Samstag, 6. November 2010

Atomar oder Erneuerbar?

Am 28. Oktober lagen auf dem leeren Platz des deutschen Bundestagsabgeordneten Hermann Scheer Blumen. Der 66-jährige Kämpfer für die 100%ige solare Energiewende war wenige Tage zuvor gestorben. Am 28. Oktober aber beschloss die schwarz-gelbe Mehrheit im Bundestag längere Laufzeiten für die 17 deutschen AKW. Scheers wichtigste politische Tat war das Erneuerbare-Energie-Gesetz im Jahr 2.000, mit dessen Hilfe in den letzten Jahren ein weltweit beispielloser Ausbau der Erneuerbaren Energien in Deutschland gelungen ist. Ein Kommentar des Publizisten Franz Alt.

Der Erfolg Scheers wird nun künftig durch längere AKW-Laufzeiten gefährdet. Denn das derzeitige Tempo bei den Erneuerbaren macht Atomstrom bald überflüssig. Aber jedes Jahr längere Laufzeit der Atomkraft bedeutet faktisch eine Drosselung für die Ökoenergien. Beides zusammen geht schon mittelfristig nicht mehr. 2009 hat Deutschland 20 % seiner Stromproduktion ins Ausland exportiert.

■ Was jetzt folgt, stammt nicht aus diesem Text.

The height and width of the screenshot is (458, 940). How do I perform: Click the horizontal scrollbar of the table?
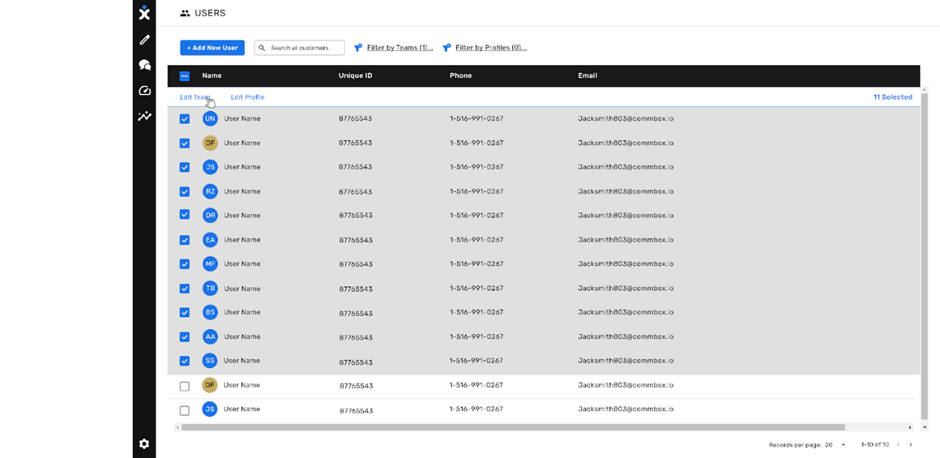[x=513, y=427]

Mit dem Schlagwort von den AKW als „Brückentechnologie“ hin zu den Erneuerbaren wird das gesamte Energiekonzept der Bundesregierung vernebelt. Die Erneuerbaren Energien, also Sonne, Wind, Biomasse, Wasserkraft und Geothermie, können schon in 20 Jahren zu 100 % alle alten Energieträger ersetzen. Das hat Hermann Scheer in seinem letzten Buch „Der energethische Imperativ – 100 % jetzt – Wie der vollständige Wechsel zu erneuerbaren Energien zu realisieren ist“ überzeugend aufgezeigt.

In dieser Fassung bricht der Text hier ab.